## [ASSIGNMENT]
Count the lines in the records below that contain the word "color", and give that figure alone.

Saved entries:
══════════
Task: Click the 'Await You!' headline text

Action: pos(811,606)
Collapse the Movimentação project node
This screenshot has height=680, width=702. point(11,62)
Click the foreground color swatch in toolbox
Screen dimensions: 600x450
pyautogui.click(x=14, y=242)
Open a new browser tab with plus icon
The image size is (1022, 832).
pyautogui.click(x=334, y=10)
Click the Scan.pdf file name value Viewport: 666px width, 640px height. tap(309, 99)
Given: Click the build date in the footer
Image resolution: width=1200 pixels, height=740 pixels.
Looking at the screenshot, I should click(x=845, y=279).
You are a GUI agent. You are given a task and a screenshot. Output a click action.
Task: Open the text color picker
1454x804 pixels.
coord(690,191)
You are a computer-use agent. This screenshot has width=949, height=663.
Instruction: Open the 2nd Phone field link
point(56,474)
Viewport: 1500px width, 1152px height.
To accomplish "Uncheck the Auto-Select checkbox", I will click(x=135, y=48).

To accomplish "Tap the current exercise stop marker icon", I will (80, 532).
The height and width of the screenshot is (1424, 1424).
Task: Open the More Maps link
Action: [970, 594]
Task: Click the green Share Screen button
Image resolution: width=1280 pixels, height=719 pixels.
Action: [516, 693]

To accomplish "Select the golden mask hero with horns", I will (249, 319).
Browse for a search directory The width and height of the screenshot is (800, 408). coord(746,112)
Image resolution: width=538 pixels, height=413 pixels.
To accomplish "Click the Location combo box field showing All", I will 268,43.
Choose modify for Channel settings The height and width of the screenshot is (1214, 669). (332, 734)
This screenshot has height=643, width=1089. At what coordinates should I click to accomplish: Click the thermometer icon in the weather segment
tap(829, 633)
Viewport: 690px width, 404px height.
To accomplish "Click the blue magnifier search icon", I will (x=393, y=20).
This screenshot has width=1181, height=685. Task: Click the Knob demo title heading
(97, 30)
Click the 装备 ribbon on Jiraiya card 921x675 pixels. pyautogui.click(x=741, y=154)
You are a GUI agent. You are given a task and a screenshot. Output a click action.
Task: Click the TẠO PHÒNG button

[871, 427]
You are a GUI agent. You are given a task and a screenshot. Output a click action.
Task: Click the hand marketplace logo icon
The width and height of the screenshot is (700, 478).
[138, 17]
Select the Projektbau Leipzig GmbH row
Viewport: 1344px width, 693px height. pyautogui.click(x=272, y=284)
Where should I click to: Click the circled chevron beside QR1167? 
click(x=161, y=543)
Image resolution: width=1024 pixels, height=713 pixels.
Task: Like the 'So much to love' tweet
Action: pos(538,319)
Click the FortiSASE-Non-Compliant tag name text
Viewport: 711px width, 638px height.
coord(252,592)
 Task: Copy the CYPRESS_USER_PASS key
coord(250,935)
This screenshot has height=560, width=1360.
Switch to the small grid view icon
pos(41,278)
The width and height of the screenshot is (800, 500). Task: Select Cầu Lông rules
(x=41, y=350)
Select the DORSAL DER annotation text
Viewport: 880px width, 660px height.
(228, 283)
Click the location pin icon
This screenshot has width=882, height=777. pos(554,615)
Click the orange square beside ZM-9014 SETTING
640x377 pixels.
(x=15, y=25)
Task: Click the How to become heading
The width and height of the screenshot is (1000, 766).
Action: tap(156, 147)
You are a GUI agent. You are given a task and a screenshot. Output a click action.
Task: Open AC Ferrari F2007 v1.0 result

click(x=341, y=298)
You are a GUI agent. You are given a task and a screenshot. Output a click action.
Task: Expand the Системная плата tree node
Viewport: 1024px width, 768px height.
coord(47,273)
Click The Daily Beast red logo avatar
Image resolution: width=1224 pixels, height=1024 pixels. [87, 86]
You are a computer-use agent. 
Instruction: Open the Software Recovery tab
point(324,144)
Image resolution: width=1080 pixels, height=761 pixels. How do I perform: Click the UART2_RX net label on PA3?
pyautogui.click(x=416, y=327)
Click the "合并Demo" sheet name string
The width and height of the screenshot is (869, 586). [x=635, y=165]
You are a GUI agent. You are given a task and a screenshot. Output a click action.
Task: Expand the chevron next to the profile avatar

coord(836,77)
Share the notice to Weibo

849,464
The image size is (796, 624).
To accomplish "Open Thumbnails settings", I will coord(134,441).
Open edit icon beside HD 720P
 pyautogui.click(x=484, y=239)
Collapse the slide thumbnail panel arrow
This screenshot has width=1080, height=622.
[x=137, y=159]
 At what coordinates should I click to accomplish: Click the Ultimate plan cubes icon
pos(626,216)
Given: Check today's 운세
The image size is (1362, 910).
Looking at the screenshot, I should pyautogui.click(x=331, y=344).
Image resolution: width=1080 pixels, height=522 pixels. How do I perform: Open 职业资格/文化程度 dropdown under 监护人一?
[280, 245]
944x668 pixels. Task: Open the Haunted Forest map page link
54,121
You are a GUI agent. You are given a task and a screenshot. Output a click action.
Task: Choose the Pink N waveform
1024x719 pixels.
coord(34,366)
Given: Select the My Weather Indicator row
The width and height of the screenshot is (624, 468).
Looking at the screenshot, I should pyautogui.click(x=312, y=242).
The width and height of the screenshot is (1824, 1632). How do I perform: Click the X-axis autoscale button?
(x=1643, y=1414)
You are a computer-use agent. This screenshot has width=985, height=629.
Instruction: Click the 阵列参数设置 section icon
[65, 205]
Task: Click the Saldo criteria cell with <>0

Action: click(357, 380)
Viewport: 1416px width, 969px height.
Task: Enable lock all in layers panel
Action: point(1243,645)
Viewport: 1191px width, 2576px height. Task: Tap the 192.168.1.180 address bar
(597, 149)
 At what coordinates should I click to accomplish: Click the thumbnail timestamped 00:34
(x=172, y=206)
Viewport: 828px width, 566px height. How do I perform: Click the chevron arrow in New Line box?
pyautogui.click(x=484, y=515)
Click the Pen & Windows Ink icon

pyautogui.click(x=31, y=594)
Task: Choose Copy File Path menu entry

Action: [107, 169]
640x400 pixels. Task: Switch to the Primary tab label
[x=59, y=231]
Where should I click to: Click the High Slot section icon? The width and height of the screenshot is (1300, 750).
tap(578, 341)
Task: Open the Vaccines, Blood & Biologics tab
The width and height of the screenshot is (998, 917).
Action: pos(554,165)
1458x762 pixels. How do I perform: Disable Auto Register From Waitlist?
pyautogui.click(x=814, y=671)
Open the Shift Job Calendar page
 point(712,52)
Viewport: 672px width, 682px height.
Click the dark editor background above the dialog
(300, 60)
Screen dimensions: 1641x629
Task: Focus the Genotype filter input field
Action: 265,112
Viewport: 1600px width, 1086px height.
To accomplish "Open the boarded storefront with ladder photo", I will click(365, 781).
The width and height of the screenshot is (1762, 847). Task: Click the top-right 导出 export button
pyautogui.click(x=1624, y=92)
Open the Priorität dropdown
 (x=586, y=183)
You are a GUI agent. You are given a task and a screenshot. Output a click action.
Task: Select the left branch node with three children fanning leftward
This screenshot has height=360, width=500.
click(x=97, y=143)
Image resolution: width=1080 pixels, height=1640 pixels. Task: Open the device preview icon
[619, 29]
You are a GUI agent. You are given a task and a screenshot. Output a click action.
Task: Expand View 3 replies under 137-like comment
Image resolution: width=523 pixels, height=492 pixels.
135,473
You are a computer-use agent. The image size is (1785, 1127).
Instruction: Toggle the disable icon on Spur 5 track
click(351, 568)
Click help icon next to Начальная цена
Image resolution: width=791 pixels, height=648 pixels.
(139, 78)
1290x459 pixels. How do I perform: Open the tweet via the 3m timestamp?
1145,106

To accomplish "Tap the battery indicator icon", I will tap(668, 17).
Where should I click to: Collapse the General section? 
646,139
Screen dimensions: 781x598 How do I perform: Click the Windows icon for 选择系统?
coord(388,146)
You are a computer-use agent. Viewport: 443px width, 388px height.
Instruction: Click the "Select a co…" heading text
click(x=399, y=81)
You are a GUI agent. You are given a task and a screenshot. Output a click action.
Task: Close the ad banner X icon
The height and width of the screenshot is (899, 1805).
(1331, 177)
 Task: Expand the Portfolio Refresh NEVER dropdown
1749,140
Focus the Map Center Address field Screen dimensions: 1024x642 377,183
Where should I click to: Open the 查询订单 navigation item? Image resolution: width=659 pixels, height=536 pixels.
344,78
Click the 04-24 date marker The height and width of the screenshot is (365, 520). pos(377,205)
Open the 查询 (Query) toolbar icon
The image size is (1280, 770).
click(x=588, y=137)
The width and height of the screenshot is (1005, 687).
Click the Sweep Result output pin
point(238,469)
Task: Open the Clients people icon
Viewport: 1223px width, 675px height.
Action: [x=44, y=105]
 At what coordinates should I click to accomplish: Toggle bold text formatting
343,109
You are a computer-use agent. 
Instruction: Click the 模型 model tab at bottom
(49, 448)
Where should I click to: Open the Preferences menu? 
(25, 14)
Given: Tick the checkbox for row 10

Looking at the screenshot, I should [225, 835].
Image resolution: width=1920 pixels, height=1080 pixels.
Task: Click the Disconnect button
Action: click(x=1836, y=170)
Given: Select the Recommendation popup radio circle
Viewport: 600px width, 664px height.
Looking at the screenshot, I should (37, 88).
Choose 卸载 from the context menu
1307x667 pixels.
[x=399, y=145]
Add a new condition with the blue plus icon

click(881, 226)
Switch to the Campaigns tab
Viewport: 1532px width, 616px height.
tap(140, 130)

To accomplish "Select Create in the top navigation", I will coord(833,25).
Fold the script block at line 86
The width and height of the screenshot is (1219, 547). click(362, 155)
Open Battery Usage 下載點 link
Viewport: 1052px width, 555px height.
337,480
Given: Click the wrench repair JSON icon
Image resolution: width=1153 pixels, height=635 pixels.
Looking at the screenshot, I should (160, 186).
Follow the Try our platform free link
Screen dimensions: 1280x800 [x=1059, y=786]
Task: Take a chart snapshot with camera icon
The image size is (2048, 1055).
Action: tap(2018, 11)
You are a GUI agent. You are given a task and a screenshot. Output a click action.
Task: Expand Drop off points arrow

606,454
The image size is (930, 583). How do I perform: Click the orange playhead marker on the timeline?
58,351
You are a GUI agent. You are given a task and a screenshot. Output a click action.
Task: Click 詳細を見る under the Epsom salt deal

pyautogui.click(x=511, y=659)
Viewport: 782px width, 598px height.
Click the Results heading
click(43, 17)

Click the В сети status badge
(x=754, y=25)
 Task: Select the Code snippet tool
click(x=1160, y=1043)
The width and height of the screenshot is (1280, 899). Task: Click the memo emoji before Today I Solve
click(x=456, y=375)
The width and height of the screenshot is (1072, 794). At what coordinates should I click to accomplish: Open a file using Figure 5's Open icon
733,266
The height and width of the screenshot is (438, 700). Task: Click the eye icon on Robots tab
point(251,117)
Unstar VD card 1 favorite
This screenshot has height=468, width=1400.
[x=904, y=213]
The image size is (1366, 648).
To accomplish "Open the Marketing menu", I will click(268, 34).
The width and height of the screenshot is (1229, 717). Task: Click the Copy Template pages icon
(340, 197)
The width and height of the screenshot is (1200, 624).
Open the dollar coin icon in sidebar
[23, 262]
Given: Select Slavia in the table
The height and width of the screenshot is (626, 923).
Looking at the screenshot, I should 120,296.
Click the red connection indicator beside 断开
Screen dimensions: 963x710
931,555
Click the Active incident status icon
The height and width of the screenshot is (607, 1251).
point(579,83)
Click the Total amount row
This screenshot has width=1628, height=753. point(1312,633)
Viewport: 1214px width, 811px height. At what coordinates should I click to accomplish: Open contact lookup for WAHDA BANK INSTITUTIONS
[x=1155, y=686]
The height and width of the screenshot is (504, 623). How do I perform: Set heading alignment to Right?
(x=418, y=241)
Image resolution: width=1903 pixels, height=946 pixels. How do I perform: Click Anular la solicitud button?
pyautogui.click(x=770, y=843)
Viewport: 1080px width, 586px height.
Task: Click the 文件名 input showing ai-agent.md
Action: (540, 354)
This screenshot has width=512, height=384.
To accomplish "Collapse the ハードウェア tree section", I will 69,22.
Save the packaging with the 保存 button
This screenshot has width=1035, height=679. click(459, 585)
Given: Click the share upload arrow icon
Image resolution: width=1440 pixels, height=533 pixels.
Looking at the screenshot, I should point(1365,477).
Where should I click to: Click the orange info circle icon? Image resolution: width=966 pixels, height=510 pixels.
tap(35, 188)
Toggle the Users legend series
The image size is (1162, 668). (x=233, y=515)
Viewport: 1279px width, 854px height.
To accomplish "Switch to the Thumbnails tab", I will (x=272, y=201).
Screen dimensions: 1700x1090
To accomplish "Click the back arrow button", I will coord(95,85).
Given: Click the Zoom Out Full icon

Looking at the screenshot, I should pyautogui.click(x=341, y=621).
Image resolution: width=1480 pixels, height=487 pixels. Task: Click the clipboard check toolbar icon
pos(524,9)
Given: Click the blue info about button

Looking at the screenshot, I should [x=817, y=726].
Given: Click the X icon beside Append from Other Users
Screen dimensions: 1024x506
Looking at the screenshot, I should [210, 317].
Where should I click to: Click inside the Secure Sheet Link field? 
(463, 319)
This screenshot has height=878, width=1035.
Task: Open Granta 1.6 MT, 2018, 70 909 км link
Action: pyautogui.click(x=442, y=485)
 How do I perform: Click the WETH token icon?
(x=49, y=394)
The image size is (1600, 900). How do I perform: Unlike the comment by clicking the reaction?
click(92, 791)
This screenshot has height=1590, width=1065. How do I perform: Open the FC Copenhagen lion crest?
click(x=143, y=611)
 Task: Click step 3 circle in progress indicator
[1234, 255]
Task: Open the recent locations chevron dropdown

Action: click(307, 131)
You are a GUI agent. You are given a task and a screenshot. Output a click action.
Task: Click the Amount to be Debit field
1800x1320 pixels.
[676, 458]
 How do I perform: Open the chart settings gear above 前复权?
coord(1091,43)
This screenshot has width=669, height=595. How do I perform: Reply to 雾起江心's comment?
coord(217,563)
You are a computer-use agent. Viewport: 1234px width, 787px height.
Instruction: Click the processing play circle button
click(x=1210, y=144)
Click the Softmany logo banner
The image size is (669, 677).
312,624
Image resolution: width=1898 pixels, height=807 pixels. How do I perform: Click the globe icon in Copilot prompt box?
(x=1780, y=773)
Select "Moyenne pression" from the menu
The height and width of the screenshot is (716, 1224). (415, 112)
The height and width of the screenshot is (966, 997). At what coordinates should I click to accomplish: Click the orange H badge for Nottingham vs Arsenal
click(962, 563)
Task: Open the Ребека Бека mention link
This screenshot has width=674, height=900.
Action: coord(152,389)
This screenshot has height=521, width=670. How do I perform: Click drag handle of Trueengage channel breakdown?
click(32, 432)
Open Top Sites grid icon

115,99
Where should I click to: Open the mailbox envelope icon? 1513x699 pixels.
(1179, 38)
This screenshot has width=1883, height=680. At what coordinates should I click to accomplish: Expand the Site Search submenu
══════════
## [YOUR SOLUTION]
2